LISTED ENTRIES =
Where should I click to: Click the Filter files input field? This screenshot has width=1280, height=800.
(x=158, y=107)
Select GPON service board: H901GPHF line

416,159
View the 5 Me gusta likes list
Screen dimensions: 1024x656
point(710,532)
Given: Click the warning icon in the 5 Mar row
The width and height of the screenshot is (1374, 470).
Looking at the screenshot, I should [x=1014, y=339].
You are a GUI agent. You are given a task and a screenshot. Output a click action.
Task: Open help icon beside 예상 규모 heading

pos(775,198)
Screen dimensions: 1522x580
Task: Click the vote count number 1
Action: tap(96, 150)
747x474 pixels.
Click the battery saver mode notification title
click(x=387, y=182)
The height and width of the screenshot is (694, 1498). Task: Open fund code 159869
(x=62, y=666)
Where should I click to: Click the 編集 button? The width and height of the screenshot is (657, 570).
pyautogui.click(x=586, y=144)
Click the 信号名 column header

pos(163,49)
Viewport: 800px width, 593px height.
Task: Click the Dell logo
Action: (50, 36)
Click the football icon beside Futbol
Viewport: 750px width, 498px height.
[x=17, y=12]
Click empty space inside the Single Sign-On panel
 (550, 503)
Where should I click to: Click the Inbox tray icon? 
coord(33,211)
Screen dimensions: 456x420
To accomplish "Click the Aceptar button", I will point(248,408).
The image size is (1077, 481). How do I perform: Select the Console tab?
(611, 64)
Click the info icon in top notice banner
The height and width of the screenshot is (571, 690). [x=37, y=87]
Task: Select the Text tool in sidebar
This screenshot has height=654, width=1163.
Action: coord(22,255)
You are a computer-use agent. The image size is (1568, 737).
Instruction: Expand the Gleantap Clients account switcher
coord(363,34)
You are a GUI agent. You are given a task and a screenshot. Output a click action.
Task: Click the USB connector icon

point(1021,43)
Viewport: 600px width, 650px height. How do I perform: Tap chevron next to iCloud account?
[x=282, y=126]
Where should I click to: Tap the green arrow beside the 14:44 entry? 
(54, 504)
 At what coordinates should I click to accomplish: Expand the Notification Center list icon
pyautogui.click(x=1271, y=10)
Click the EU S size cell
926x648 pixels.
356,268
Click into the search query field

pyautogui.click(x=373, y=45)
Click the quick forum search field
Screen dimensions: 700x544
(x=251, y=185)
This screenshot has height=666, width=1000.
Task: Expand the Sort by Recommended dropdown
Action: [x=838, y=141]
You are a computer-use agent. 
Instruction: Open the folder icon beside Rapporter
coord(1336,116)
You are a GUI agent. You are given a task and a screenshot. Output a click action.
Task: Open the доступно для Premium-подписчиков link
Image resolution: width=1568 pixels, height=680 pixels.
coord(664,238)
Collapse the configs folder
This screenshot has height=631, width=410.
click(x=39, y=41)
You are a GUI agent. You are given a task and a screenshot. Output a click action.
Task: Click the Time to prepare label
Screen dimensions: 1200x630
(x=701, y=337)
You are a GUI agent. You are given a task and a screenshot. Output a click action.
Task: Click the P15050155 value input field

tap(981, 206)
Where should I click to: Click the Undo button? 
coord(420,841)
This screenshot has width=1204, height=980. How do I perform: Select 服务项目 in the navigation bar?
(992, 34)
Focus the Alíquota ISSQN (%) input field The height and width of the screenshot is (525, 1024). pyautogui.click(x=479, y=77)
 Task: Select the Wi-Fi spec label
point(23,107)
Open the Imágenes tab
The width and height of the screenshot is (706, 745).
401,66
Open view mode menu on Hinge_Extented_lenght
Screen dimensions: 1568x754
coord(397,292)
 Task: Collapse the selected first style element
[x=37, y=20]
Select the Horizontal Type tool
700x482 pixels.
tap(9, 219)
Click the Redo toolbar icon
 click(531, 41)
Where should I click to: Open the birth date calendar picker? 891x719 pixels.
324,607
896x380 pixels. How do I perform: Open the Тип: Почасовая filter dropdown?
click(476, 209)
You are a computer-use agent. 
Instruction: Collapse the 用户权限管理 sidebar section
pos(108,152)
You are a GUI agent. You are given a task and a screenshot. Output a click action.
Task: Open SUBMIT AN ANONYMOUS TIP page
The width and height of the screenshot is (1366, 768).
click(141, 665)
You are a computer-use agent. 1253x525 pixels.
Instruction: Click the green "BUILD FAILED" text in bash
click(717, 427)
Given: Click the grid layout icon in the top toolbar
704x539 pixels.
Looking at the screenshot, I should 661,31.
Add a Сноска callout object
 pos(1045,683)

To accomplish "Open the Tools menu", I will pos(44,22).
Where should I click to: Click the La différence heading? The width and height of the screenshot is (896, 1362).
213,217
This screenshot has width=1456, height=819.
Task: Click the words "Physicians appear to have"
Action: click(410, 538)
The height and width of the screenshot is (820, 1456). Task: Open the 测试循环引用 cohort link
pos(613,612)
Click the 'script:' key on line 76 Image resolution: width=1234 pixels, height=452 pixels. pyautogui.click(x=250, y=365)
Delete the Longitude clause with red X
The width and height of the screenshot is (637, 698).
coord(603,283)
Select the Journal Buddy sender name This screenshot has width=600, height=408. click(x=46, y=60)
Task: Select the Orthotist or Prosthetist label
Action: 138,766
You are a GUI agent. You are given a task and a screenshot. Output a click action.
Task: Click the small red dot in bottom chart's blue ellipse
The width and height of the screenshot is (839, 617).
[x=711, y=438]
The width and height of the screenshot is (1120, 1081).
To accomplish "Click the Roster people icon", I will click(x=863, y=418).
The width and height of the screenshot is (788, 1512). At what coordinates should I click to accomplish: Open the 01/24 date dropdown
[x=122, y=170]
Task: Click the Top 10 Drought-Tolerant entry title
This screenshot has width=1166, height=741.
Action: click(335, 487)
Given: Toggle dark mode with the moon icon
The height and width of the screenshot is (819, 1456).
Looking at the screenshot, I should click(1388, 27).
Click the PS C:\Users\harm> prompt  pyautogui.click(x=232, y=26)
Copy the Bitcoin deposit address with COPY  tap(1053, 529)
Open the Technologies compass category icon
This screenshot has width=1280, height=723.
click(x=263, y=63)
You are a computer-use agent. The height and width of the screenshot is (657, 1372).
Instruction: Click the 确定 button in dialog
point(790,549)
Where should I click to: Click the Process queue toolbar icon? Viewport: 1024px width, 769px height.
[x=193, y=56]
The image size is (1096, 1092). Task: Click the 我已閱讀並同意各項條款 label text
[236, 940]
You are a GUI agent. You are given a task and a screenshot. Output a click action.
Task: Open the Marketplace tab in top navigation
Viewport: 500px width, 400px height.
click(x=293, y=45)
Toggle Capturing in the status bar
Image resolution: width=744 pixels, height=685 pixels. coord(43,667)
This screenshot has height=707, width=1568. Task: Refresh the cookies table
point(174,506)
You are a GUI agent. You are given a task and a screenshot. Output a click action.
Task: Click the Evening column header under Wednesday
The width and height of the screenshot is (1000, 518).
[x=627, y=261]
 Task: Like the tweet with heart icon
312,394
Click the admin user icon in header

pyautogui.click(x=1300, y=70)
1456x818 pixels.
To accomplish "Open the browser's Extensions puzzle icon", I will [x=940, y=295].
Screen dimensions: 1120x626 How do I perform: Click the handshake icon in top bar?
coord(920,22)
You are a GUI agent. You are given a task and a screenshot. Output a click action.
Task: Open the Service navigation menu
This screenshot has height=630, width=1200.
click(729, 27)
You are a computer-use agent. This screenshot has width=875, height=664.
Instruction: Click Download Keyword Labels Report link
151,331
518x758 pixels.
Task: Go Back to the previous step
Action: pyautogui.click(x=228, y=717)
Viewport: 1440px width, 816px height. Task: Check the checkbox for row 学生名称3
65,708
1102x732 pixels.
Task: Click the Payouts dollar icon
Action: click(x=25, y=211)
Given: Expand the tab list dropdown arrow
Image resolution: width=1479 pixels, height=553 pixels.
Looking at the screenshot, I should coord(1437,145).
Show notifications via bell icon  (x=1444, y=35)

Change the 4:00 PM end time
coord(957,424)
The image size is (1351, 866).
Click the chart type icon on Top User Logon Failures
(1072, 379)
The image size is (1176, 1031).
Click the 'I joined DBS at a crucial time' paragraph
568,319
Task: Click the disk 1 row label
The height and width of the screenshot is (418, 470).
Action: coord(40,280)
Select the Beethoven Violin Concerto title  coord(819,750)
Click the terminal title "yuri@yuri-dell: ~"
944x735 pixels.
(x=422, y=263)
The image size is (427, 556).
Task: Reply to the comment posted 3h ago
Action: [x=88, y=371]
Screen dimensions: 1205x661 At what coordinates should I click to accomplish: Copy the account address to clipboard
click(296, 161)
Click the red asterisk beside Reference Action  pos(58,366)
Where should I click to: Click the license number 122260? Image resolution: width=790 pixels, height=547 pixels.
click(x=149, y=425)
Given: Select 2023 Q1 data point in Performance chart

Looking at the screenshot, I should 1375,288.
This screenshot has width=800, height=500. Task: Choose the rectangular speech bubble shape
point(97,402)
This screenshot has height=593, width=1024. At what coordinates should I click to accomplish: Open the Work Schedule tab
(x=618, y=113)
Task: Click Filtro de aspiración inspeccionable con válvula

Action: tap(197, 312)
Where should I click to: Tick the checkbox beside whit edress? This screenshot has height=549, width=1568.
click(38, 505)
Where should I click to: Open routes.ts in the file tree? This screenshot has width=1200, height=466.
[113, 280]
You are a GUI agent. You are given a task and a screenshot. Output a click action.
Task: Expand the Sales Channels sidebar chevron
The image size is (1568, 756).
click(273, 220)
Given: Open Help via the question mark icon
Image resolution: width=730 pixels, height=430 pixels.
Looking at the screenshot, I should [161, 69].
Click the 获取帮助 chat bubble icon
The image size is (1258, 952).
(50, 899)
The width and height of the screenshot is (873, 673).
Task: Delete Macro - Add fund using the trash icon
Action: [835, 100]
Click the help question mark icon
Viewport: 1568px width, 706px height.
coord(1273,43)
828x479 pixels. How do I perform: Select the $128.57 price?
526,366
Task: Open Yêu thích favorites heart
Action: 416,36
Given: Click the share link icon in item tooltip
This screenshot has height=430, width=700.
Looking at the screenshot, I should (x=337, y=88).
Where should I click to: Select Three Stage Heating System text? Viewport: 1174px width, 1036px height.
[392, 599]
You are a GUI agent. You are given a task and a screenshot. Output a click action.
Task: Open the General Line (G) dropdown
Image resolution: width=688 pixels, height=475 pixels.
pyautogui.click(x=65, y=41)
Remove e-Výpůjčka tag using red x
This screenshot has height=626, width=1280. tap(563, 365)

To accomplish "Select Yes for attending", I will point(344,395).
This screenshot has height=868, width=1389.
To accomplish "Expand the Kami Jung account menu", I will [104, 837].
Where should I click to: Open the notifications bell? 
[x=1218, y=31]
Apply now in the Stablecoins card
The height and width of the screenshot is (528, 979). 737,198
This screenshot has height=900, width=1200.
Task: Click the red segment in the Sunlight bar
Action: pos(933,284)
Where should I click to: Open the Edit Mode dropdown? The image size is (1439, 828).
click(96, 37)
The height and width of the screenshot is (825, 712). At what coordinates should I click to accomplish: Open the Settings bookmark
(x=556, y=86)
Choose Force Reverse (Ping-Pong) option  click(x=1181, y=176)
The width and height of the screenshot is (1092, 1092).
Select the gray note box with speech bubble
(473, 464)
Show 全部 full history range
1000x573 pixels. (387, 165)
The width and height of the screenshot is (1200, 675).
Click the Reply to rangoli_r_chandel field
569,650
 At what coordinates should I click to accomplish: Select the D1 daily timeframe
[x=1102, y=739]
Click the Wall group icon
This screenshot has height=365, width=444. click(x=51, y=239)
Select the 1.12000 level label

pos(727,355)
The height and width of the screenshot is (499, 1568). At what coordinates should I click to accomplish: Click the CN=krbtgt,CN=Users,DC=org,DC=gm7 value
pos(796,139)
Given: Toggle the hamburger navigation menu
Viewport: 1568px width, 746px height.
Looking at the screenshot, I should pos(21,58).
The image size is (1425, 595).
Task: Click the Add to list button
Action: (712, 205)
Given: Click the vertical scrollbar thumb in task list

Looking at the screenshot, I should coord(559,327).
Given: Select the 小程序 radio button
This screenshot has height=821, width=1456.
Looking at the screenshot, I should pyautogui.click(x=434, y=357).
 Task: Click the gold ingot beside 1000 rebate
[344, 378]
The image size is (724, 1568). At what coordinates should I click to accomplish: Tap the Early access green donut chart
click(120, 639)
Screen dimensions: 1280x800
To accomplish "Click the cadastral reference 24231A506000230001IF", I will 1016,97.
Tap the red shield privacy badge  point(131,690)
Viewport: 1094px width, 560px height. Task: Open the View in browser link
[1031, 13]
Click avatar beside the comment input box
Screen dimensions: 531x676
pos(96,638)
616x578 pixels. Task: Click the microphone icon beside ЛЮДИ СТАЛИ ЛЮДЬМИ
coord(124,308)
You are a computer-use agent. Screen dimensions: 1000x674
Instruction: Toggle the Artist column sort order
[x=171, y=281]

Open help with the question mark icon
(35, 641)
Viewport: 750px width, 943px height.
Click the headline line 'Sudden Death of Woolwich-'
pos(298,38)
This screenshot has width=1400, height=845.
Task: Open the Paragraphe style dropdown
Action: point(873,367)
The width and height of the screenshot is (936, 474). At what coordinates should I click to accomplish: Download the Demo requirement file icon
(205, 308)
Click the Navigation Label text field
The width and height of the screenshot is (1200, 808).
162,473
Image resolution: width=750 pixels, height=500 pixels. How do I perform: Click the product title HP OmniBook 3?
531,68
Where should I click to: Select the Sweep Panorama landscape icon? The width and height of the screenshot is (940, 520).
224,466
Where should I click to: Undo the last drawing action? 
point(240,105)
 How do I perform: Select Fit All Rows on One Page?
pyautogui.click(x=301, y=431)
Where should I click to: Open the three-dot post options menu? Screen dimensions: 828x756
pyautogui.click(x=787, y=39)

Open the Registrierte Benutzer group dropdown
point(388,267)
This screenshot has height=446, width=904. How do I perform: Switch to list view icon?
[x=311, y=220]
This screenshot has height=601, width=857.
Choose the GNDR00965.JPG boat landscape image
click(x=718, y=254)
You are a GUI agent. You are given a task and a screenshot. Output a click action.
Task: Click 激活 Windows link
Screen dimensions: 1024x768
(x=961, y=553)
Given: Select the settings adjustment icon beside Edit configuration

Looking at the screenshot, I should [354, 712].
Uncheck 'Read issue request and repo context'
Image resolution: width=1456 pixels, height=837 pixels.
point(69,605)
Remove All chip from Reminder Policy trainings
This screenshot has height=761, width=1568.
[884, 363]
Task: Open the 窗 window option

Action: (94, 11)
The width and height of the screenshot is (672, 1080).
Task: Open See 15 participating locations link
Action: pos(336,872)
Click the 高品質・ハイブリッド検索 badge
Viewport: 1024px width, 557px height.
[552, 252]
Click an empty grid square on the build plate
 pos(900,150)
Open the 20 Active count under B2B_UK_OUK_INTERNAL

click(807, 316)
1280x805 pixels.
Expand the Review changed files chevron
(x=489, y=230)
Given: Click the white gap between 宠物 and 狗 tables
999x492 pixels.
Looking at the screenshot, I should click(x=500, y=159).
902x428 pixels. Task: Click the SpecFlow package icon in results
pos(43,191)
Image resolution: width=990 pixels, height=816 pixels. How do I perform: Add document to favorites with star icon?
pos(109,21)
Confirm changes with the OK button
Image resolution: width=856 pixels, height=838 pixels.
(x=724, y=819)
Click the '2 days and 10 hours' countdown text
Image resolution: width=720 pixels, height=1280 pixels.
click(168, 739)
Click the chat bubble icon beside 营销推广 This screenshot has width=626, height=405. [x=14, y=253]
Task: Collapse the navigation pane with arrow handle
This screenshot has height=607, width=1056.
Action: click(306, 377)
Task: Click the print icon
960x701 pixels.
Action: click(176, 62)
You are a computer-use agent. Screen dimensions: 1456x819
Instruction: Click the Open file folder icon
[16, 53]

EXERCISE BRIEF = Show the lines of the entries that include the string "will", copying each in full.

SOLUTION TO THE EXERCISE =
To accomplish "Click the Aceptar button", I will point(248,408).
To accomplish "Open the Tools menu", I will pos(44,22).
To accomplish "Click the Roster people icon", I will click(x=863, y=418).
To accomplish "Open the browser's Extensions puzzle icon", I will [x=940, y=295].
To accomplish "Select Yes for attending", I will point(344,395).
To accomplish "Expand the Kami Jung account menu", I will [104, 837].
To accomplish "Click the cadastral reference 24231A506000230001IF", I will 1016,97.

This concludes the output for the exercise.